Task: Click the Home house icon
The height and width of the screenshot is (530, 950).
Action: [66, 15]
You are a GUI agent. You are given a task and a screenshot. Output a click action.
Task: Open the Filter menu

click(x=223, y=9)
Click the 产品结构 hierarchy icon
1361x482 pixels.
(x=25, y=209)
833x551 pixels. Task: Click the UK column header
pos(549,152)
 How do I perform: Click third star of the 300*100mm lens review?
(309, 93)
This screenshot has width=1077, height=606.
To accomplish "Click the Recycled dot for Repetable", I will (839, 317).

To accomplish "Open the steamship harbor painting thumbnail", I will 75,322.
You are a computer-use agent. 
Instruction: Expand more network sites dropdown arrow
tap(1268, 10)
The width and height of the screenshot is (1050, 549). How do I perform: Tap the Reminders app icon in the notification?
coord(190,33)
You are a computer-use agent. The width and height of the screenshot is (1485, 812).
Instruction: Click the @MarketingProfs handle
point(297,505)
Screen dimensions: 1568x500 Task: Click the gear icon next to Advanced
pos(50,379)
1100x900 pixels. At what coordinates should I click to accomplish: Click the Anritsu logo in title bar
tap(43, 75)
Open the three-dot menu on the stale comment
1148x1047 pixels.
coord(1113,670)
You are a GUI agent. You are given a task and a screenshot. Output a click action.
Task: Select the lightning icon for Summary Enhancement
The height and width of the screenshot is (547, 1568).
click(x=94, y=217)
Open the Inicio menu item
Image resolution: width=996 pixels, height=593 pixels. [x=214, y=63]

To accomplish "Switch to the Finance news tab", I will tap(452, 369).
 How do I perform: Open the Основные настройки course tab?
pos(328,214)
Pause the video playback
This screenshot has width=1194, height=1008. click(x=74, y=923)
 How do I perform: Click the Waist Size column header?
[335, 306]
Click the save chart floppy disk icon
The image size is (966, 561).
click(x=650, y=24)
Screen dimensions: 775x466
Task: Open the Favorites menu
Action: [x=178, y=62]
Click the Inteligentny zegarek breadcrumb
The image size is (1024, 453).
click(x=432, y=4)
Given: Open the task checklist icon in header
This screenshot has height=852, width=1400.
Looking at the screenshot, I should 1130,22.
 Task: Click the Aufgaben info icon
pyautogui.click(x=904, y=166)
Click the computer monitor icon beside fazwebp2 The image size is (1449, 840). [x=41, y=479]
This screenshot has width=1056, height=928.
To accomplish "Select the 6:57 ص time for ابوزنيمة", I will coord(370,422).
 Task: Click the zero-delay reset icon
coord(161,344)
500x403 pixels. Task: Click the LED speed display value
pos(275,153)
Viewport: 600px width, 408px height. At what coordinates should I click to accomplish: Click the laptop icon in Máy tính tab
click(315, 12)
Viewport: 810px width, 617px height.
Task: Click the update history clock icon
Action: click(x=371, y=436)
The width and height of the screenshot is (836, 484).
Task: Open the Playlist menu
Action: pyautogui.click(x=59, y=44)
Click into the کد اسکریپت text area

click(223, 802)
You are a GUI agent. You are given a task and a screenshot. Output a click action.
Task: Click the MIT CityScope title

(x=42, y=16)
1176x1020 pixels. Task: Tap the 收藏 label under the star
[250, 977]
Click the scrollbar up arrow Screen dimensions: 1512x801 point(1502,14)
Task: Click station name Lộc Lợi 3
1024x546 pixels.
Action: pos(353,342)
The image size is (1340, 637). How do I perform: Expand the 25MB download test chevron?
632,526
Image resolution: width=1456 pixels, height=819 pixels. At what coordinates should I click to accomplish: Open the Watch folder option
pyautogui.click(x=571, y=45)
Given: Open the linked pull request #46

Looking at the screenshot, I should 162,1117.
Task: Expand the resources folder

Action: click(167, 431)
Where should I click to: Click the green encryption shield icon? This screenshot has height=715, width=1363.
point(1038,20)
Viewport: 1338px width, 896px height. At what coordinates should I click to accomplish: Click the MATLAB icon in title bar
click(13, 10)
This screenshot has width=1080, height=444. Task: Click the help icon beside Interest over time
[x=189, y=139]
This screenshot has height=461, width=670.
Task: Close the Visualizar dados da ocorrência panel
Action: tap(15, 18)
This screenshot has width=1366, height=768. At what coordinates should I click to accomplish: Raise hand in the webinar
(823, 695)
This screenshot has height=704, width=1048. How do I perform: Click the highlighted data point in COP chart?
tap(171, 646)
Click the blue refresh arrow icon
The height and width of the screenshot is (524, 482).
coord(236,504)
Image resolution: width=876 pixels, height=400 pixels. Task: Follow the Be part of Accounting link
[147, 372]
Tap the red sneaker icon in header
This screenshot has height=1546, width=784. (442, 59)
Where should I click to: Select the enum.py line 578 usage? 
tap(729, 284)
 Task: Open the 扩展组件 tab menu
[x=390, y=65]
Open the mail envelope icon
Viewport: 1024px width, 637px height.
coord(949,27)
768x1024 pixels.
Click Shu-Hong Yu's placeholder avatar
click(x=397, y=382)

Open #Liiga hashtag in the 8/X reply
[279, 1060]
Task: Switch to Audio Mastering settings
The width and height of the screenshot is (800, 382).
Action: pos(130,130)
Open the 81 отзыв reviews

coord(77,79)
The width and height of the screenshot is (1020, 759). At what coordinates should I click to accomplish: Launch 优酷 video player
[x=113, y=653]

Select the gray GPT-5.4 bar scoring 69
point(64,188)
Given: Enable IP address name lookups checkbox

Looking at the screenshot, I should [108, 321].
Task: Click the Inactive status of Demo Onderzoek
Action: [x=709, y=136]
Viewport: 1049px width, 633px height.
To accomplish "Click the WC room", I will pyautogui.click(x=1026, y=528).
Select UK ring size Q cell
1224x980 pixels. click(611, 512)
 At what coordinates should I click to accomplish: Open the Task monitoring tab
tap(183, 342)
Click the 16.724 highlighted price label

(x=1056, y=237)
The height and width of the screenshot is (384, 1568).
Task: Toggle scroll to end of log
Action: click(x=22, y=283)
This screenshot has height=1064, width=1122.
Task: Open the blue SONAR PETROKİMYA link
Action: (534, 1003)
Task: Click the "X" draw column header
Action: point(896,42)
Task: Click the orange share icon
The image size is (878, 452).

------------------------------------

YOUR TASK
Reproduce every line above that contains the string "computer".

ANSWER TO THIS TASK
You are a computer-use agent. 
You are a computer-use agent. The width and height of the screenshot is (1485, 812).
Click the computer monitor icon beside fazwebp2 The image size is (1449, 840). [x=41, y=479]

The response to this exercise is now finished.